Вулворт ничего не ответил. Только как-то неуклюже потоптался на месте. Этот капитан с отвислыми усами и заостренным, несколько свернутым в сторону носом казался ему необыкновенно симпатичным и даже красивым.
А вот тот, второй, белокурый увалень, совсем ему не понравился. Что-то было в нем заносчивое, наплевательское. Но Вулворт старался расположиться по-доброму к нему, пребывая в том блаженно-восхищенном состоянии духа, из которого не выпадал с той самой минуты, когда нога его ступила на землю пылающей Европы. Тем более что на груди у белокурого, особенно когда он поворачивался, играл бликами и испускал маленькие вспышки орден «Пурпурное сердце», на который Вулворт то и дело искоса поглядывал.
– Побыстрее! – крикнул капитан. – Больше транспорта не будет.
– А м… можно, – робко, заикаясь, сказал Вулворт, – а можно мне тоже остаться?
Он снова покосился на «Пурпурное сердце», которое ослепительно подмигнуло ему своим сверкающим оком.

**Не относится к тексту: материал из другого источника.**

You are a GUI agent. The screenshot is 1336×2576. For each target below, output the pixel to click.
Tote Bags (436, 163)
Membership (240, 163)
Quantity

16 декабря первому лейтенанту Конвею не пришлось принять очередную ванну в Спа. Паника, охватившая этот город, была еще сильнее, чем в Бастони, вероятно потому, что в Спа много тыловых военных учреждений, а тыловики, как известно, обладают несравненно более чуткой нервной организацией, чем задубевшие в боях фронтовики. Прислуга разбежалась, подача воды в ванное заведение «Петр Великий» прекратилась. Раздосадованный, некупаный Конвей, ладонью прикрывая рот и нос, чтобы не застудить горло, поплелся в штаб 1-й армии узнавать новости. Он не застал его. Только вихрь бумаг – приказов, запросов, директив – летал по пустым комнатам. Впрочем, сержант-буфетчик еще копошился в шкафах бара, запихивая в контейнер навалом вина, тушенку, сигареты, сардины, яичный порошок, что попало. Он-то и сообщил Конвею, что штаб во главе с генералом Ходжесом укатил по направлению к Вервье.